Now, we will store the song information in a Pandas DataFrame and export it as a CSV file. We use the code below.

In [None]:
# Create DataFrame from all_song_data
df = pd.DataFrame(all_song_data)

# Save DataFrame as CSV
df.to_csv('song_data.csv', index=False)

**Retrieve Top 15 Weekly Tracks**

This module aims to scrape the top 15 weekly tracks, providing the artist name, song name, and position within the top 15 list.

In [None]:
elements = soup.find_all(class_="center-vertical center-text")

# Store the data in the top15_data dictionary
top15_data = []
artists = []
songs = []

# Loop over each element and split the text into artist and song
for element in elements:
    text = element.get_text()
    lines = text.splitlines()
    if len(lines) >= 2:
        artist = lines[1]
        song = lines[2]
        artists.append(artist)
        songs.append(song)

elements2 = soup.find_all(class_='center-vertical text-center')
rankings = [element.find('h2').get_text() for element in elements2]

# Loop over the artists and songs simultaneously and create a dictionary for each pair
for artist, song, ranking in zip(artists, songs, rankings):
    data = {
        "artist": artist,
        "song": song,
        "ranking": ranking
    }
    top15_data.append(data)

top15_data

*top15_data* will give you the artist, songname and ranking in the top 15 weekly played like the image shown below.

![Schermafbeelding%202023-05-27%20om%2013.58.54.png](attachment:Schermafbeelding%202023-05-27%20om%2013.58.54.png)

Now, we will store the weekly top 15 information in a Pandas DataFrame and export it as a CSV file. We use the code below.

In [None]:
# Create DataFrame from top15_data
df = pd.DataFrame(top15_data)

# Save the top 15 data as a CSV file
df.to_csv('top15_data.csv', index=False)

**Retrieve Featured Artists**

First, we are going to collect the urls of the different artists. In this section, we will create a helper function called get_artist_urls to retrieve the links for each artist.

In [None]:
def get_artist_urls():
    url = 'http://127.0.0.1:8080/'
    header = {'User-agent': 'Mozilla/5.0'}
    res = requests.get(url, headers=header)
    res.encoding = res.apparent_encoding
    soup = BeautifulSoup(res.text, 'html.parser')

    artist_urls = []

    for item in soup.find_all(class_="swiper-slide"):
        urls = item.find_all('a')
        for url in urls:
            href = url["href"]
            if href.startswith("artist?artist-id="):
                full_url = f'http://127.0.0.1:8080/{href}'
                artist_urls.append(full_url)

    return artist_urls

artist_urls = get_artist_urls()
artist_urls

![Schermafbeelding%202023-05-27%20om%2014.26.28.png](attachment:Schermafbeelding%202023-05-27%20om%2014.26.28.png)

In this section, we will create a helper function called scrape_artist_dara to retrieve the data for each artist.

In [None]:
def scrape_artist_data(url):
    header = {'User-agent': 'Mozilla/5.0'}
    res = requests.get(url, headers=header)
    res.encoding = res.apparent_encoding
    soup = BeautifulSoup(res.text, 'html.parser')

    name = soup.find('h2').get_text()

    artist_info = soup.find(class_="about_artist").get_text()

* Direction A: In the scraping tutorial, copy the text word for word from "Now, we will store the song" up to and including "df.to_csv('song_data.csv', index=False)".
* Direction B: List every value given to the class_ argument in the find_all calls of the scraping tutorial.
* Direction C: Shorten the scraping tutorial's paragraph that begins "First, we are going to collect the urls" to one sentence.
The lines after this have no connection to the scraping tutorial.

* Data extract:
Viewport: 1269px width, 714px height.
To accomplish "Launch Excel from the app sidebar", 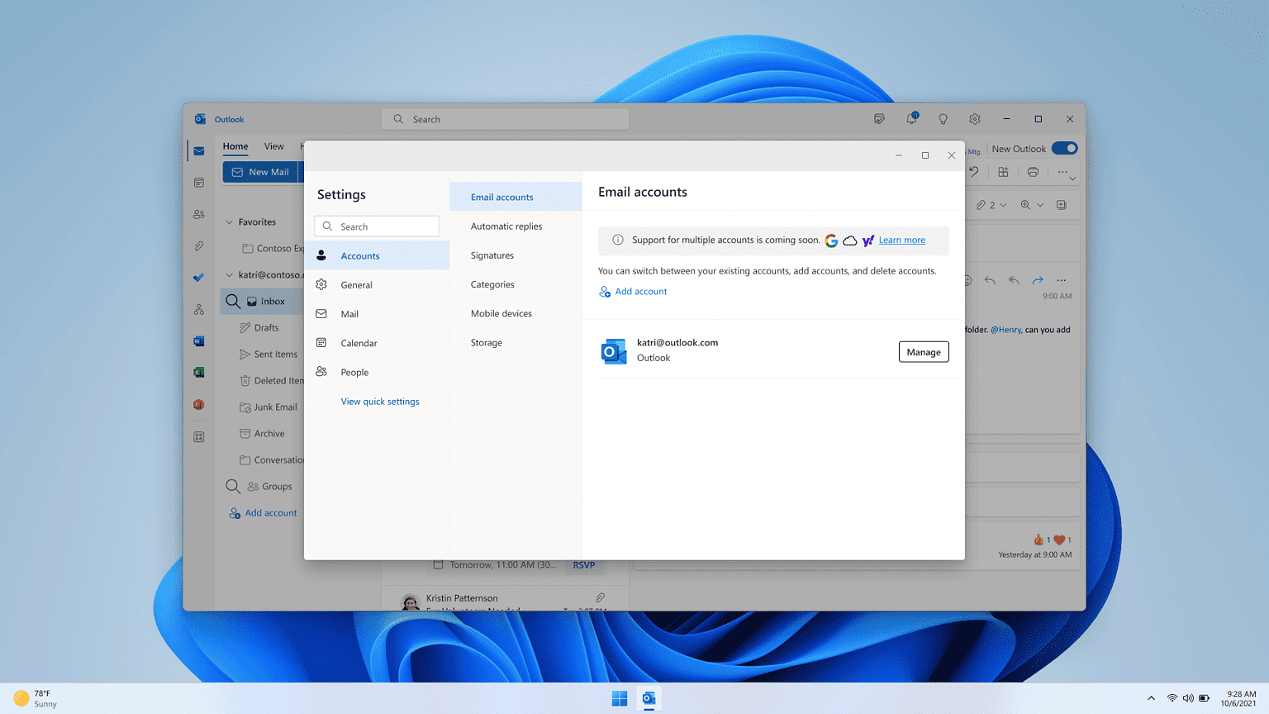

* Task result A:
Now, we will store the song information in a Pandas DataFrame and export it as a CSV file. We use the code below.

In [None]:
# Create DataFrame from all_song_data
df = pd.DataFrame(all_song_data)

# Save DataFrame as CSV
df.to_csv('song_data.csv', index=False)

* Task result B:
- center-vertical center-text
- center-vertical text-center
- swiper-slide

* Task result C: A helper function named get_artist_urls is created to collect the link for each artist.